[BEGIN EXTRACT]

Fig. 4: The proposed clocking scheme uses an existing greedy algorithm to build an analytical zero-skew tree and reduces the overall buffer requirement by increasing the maximum capacitance limit while buffering the tree using NCFET buffers.

Equation 7 is modeled as a dependent voltage source in the SPICE model [19]. Using Equation 7, the steady-state negative capacitance can be expressed as

$$C_{FE} = \frac{1}{2\alpha_{FE}t_{FE} + 12\beta_{FE}t_{FE}Q_{G}^{2} + 30\gamma_{FE}t_{FE}Q_{G}^{4}} \quad (8)$$

In order to understand the driving capability of the NCFET buffer cell, we performed HSPICE simulation on a standard buffer (with PMOS and NMOS sizing ratio of 1.5) driving a capacitive load ( $C_L$ ). We sized our buffers considering a 1GHz clock frequency that can drive the maximum  $C_L$  to achieve a slew rate of 5%–10% of clock period. According to our analysis, the maximum  $C_L$  for an NCFET-based buffer is  $1.1 \times$  compared to the CMOS-based buffer with similar slew-rate and will be used as the maximum capacitance limit ( $C_{max}$ ) in Section 3. However, NCFET-based clocking can increase the  $C_{max}$  due to the very small switching-power compared to the CMOS-based design.

# **3 PROPOSED CLOCKING SCHEME**

In a physical design flow, after place and route, the clock tree synthesis (CTS) is the most critical step to improve routing congestion and correct functionality of a design. The primary goal of CTS is to create the routed buffered tree such that skew and power is minimized for any given network. Figure 4 shows the proposed CTS methodology. The first phase of the CTS is routing and topology generation to achieve minimal skew or zero skew. After that, we need to insert buffers to drive the clock signal and distribute it to each sink. In this work, we utilized traditional deferred merge embedding (DME) to meet the skew constraint [13], [14], [15]. In addition, we optimized the overall wire length using a bottom-up merging of the sinks to identify the potential zero-skew merging sectors, while the final merging location is selected depending on the parent location. In a nutshell, the overall DME approach confirms analytical zero skew using the Elmore delay model. According to the Elmore model, the time delay  $(d_{tij})$  from node *i* to node *j* along the signal path  $(P_{ij})$  is computed as:

$$d_{tij} = \sum_{n=i}^{J} R_n C_n \tag{9}$$



Fig. 5: (a) Equivalent RC network of an NCFET-CDN, and (b) we modeled the NCFET buffers as a negative FE capacitance and repeating clock signal to reduce overall CDN capacitance.

where  $R_n$  and  $C_n$  are the wire resistance from node *i* to node *j* and the downstream capacitance observed from node *j*. Using Equation 9 we can define the skew of a clock network as the maximum delay or arrival time difference between any logically connected pair of sinks as:

$$Skew = \max_{i,j\in sinks} (d_{ti} - d_{tj}) = \max_{i\in sinks} (d_{ti}) - \min_{j\in sinks} (d_{tj})$$
(10)

[END EXTRACT]

Answer these questions from the clocking-scheme text above:
(a) For what clock frequency were the buffers sized?
(b) Which delay model does the DME approach use to confirm analytical zero skew?
(c) What PMOS and NMOS sizing ratio did the standard buffer in the HSPICE simulation have?

[BEGIN MATERIAL PROVIDED]

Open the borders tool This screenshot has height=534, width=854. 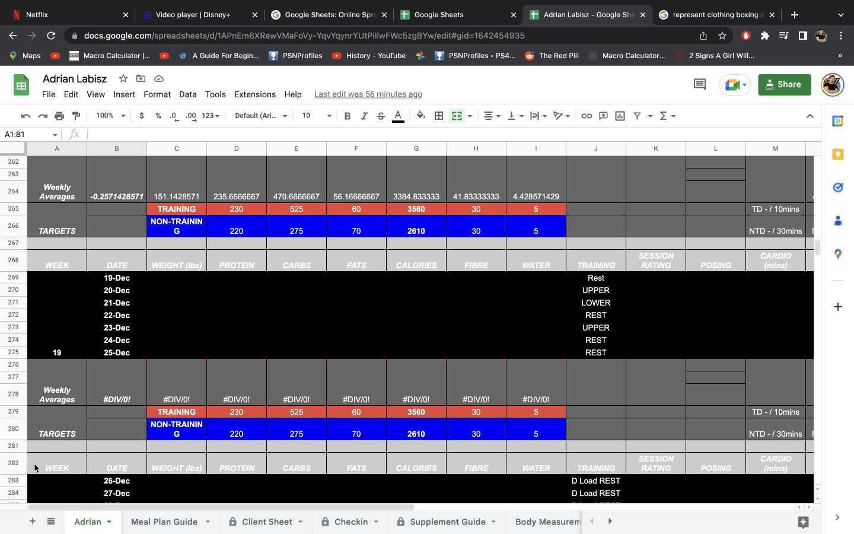(x=439, y=116)
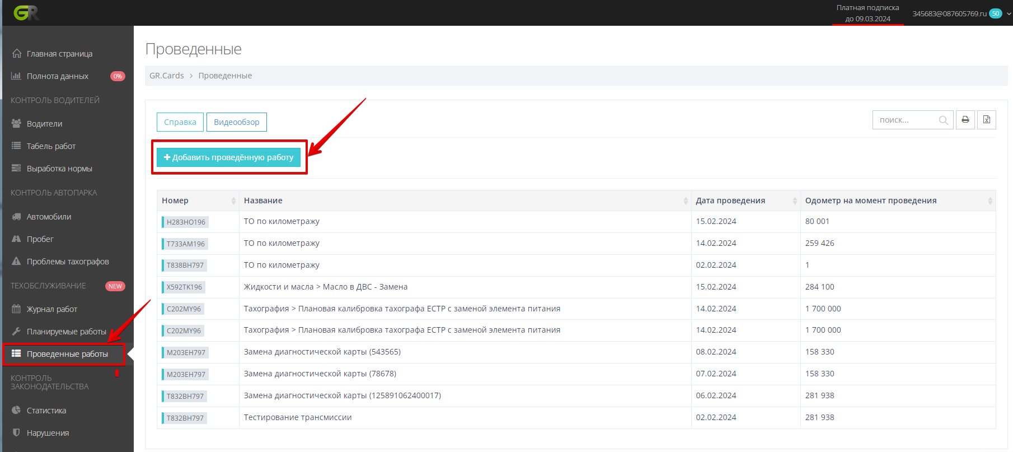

[END MATERIAL PROVIDED]

FULL OUTPUT »
(a) 1GHz
(b) The Elmore delay model
(c) 1.5